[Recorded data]
= = = = =

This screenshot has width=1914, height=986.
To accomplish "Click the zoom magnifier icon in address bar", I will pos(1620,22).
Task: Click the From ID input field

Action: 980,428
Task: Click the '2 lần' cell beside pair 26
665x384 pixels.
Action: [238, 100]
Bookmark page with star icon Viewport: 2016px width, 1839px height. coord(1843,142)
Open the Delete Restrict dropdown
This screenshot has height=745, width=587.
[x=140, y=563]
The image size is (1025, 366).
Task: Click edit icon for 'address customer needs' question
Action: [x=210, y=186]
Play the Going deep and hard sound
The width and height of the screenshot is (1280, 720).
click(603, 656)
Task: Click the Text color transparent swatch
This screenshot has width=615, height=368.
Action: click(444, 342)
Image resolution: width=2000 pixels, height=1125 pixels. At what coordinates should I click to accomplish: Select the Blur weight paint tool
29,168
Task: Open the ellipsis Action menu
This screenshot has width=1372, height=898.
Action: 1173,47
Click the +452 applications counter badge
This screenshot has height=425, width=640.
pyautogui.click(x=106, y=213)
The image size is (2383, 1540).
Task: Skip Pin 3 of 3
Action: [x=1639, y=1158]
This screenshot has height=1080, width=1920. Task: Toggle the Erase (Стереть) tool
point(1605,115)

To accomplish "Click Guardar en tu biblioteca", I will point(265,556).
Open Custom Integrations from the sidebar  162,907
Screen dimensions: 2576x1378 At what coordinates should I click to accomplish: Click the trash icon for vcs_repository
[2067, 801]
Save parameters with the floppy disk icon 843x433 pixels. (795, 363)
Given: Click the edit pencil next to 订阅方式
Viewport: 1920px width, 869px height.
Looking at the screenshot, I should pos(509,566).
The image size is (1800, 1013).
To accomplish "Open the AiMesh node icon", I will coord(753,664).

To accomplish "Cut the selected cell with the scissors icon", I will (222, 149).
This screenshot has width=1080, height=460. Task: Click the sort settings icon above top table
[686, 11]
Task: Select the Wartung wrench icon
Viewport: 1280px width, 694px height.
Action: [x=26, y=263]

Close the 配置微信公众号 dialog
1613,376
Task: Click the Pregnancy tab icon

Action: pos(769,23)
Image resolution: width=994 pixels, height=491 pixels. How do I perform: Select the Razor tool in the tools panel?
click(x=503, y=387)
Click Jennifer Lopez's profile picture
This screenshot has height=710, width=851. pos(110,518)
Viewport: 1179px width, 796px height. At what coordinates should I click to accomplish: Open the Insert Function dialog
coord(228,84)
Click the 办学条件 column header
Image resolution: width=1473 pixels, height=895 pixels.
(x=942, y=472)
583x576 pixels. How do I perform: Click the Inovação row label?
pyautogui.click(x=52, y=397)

= = = = =

■ **Set task**
Please copy the rows above word for word, beginning with the first row and stopping after the row that contains "Save parameters with".

■ **Written solution**
This screenshot has width=1914, height=986.
To accomplish "Click the zoom magnifier icon in address bar", I will pos(1620,22).
Task: Click the From ID input field

Action: 980,428
Task: Click the '2 lần' cell beside pair 26
665x384 pixels.
Action: [238, 100]
Bookmark page with star icon Viewport: 2016px width, 1839px height. coord(1843,142)
Open the Delete Restrict dropdown
This screenshot has height=745, width=587.
[x=140, y=563]
The image size is (1025, 366).
Task: Click edit icon for 'address customer needs' question
Action: [x=210, y=186]
Play the Going deep and hard sound
The width and height of the screenshot is (1280, 720).
click(603, 656)
Task: Click the Text color transparent swatch
This screenshot has width=615, height=368.
Action: click(444, 342)
Image resolution: width=2000 pixels, height=1125 pixels. At what coordinates should I click to accomplish: Select the Blur weight paint tool
29,168
Task: Open the ellipsis Action menu
This screenshot has width=1372, height=898.
Action: 1173,47
Click the +452 applications counter badge
This screenshot has height=425, width=640.
pyautogui.click(x=106, y=213)
The image size is (2383, 1540).
Task: Skip Pin 3 of 3
Action: [x=1639, y=1158]
This screenshot has height=1080, width=1920. Task: Toggle the Erase (Стереть) tool
point(1605,115)

To accomplish "Click Guardar en tu biblioteca", I will point(265,556).
Open Custom Integrations from the sidebar  162,907
Screen dimensions: 2576x1378 At what coordinates should I click to accomplish: Click the trash icon for vcs_repository
[2067, 801]
Save parameters with the floppy disk icon 843x433 pixels. (795, 363)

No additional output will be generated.